Book Review: Sweep with Me

Book cover: Sweep with Me by Ilona Andrews

It dawned on me recently that the Innkeeper Chronicles is a lot like Star Trek: Deep Space Nine, a series I didn’t think I’d like when I learned the premise. After all, how can you compare the adventures of the Enterprise, which travels to new worlds almost every episode, to a space station stuck in orbit around the same dang planet for the entire series? Of course, the characters were engaging and different. We were treated to new aliens regularly passing through, giving us our much-needed dose of odd variety, while presenting opportunities for different kinds of conflict unique to a spacefaring, stationary crossroads for different races.
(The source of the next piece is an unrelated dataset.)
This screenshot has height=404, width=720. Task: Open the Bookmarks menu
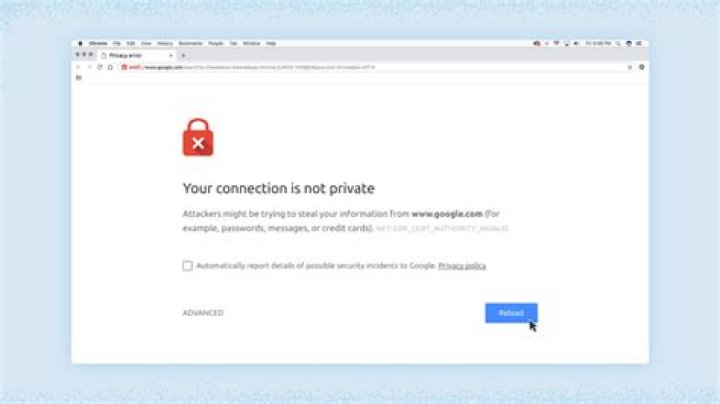(191, 43)
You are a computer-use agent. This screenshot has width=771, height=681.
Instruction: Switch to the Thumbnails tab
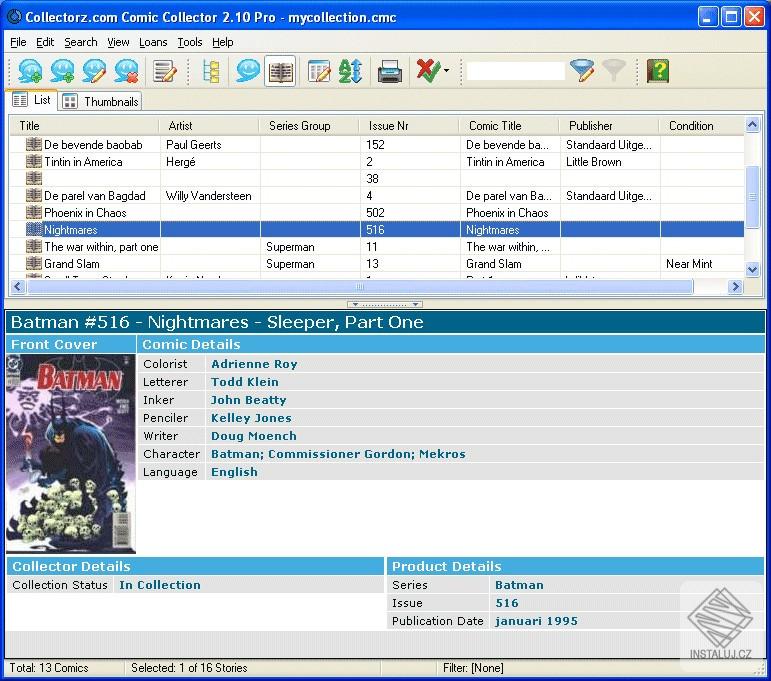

Gertrude Hunt is Earth’s DS9, and in my mind, Sweep with Me proved it. Minding her own business, as she usually does, Dina and her beau, Sean, are set upon by 3 sets of strange alien guests during an intergalactic holiday where, with few exceptions, no innkeeper can refuse a request for refuge. The first is a set of philosopher chickens prone to explosive violence. (The only way the authors could have made that better was if the chickens actually did explode when pushed too far. Maybe in Book 6, Ilona? You’d make my year.) The second is a mysterious race of super-powerful beings whose leader’s only request is to meet some billionaire who isn’t supposed to know the Inn is anything but ordinary. The third guest is like a homicidal kitten on steroids whose predatory race is known for attacking anything that moves, be it friend or foe—or a juicy philosopher chicken.

Things escalate, of course, forcing Dina to use her Inn-ly magic in new and interesting ways—and that’s what I think I love most about this series. Sure, they travel sometimes, but for the most part it’s just Dina and her inn facing some crisis or another, and having to be very clever with what she has in a relatively fixed setting (well, as fixed as you can get with an inn whose interior can be shaped into anything). That’s also where Ilona Andrews’ imaginations shine. As few pages as this book is, it didn’t fall short on adventure, aliens, story progression, action, or creativity.

If you like the Innkeeper Chronicles, go, now, and pick up this novella that satisfies like a full novel.